* [Your task] In the entries that follow, find the line containing "[Youtube, External link] (247, 2314)"; from there, copy every line exactly through the line containing "Screenshot is 1024x1937.".

(Source data)

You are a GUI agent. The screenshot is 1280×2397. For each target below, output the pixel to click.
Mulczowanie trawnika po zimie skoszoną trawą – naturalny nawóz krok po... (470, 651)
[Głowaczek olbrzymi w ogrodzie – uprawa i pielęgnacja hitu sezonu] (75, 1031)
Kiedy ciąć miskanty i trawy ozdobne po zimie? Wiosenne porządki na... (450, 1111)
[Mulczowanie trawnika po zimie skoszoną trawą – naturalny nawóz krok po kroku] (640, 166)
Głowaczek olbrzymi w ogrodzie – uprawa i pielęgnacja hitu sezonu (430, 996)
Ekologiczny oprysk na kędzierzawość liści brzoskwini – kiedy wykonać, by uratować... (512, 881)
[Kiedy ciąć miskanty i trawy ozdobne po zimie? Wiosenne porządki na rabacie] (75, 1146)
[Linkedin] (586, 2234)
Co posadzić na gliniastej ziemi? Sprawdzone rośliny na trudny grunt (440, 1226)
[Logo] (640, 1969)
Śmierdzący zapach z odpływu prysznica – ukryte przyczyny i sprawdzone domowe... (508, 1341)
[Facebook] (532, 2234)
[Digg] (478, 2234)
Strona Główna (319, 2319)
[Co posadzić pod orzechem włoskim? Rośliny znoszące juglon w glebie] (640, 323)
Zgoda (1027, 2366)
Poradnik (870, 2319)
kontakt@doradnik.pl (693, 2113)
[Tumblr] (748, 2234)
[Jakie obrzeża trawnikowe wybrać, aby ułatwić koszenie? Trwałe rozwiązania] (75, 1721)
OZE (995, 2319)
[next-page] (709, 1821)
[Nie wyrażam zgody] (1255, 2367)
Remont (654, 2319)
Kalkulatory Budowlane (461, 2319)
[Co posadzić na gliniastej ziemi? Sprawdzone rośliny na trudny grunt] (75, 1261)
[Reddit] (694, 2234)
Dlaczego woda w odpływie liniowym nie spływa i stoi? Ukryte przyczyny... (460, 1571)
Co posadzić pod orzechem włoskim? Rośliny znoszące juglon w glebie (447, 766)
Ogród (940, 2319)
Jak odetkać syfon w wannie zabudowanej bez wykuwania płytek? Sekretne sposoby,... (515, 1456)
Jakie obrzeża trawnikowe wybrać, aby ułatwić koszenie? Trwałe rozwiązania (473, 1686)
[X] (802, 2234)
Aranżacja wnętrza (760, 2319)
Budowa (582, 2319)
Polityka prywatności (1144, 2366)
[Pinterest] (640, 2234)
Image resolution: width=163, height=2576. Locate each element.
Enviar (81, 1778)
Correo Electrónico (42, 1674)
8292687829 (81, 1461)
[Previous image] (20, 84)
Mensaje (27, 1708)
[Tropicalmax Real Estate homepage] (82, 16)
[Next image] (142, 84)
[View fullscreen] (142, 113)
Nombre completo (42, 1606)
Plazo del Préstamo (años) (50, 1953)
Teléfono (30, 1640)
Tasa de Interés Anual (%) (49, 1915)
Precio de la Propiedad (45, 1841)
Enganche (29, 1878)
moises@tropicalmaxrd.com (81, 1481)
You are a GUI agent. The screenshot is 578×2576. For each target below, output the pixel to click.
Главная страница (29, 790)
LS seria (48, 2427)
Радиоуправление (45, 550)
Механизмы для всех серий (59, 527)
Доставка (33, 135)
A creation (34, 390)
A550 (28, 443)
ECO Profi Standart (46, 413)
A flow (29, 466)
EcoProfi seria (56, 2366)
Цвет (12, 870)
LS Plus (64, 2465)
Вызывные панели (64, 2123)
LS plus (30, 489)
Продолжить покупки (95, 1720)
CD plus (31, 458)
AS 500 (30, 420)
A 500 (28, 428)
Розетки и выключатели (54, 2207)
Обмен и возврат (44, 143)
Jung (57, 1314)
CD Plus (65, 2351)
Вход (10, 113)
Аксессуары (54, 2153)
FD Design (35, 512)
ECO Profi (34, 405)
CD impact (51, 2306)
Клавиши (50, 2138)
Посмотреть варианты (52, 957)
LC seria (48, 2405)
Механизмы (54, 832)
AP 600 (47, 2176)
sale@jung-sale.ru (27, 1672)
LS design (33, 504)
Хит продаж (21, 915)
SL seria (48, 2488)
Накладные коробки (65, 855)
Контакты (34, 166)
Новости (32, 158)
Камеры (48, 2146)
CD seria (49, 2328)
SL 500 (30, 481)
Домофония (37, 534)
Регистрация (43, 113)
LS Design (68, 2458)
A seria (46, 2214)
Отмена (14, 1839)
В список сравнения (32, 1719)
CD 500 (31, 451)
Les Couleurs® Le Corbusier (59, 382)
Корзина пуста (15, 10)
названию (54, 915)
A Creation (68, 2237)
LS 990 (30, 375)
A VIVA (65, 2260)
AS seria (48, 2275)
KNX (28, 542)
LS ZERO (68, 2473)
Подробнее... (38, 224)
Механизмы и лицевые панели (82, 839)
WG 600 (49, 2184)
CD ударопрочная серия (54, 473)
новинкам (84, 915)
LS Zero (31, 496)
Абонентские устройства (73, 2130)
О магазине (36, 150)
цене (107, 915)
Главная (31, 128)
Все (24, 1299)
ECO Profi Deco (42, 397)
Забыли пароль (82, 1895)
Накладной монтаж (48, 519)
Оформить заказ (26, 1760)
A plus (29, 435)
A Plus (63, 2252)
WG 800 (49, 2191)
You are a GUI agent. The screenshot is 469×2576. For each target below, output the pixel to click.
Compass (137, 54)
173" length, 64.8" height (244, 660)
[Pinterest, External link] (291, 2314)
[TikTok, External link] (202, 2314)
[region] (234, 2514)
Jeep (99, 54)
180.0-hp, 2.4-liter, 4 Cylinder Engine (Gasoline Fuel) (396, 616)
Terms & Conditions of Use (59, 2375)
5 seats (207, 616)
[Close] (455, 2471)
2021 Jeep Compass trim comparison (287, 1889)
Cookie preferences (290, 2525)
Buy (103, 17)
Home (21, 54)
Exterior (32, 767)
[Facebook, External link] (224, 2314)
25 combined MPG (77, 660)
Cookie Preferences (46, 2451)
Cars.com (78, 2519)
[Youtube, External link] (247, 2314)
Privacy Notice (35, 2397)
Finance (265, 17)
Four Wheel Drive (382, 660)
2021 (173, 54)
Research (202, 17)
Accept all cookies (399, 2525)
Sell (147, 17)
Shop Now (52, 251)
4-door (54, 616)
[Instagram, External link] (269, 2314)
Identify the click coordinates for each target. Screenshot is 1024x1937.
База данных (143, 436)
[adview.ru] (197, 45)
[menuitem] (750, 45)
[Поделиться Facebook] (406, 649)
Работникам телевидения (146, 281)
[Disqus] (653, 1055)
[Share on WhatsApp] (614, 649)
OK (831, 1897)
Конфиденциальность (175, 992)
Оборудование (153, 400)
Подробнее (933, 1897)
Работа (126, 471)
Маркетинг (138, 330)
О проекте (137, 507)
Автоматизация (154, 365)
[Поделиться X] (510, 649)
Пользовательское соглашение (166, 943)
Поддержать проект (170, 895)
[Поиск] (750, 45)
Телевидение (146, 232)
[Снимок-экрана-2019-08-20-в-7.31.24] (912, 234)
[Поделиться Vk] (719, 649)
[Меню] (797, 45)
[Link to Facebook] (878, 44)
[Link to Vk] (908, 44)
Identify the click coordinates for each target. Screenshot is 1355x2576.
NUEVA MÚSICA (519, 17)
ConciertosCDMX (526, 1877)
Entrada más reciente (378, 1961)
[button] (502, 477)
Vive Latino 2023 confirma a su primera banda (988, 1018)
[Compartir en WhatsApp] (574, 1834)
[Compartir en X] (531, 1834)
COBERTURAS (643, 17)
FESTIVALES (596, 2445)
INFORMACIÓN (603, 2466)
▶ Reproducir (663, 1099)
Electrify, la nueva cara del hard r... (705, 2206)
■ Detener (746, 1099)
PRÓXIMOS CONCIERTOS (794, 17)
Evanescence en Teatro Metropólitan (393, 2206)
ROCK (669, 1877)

* [Solution to this problem]
[Youtube, External link] (247, 2314)
Privacy Notice (35, 2397)
Finance (265, 17)
Four Wheel Drive (382, 660)
2021 (173, 54)
Research (202, 17)
Accept all cookies (399, 2525)
Sell (147, 17)
Shop Now (52, 251)
4-door (54, 616)
[Instagram, External link] (269, 2314)
Identify the click coordinates for each target. Screenshot is 1024x1937.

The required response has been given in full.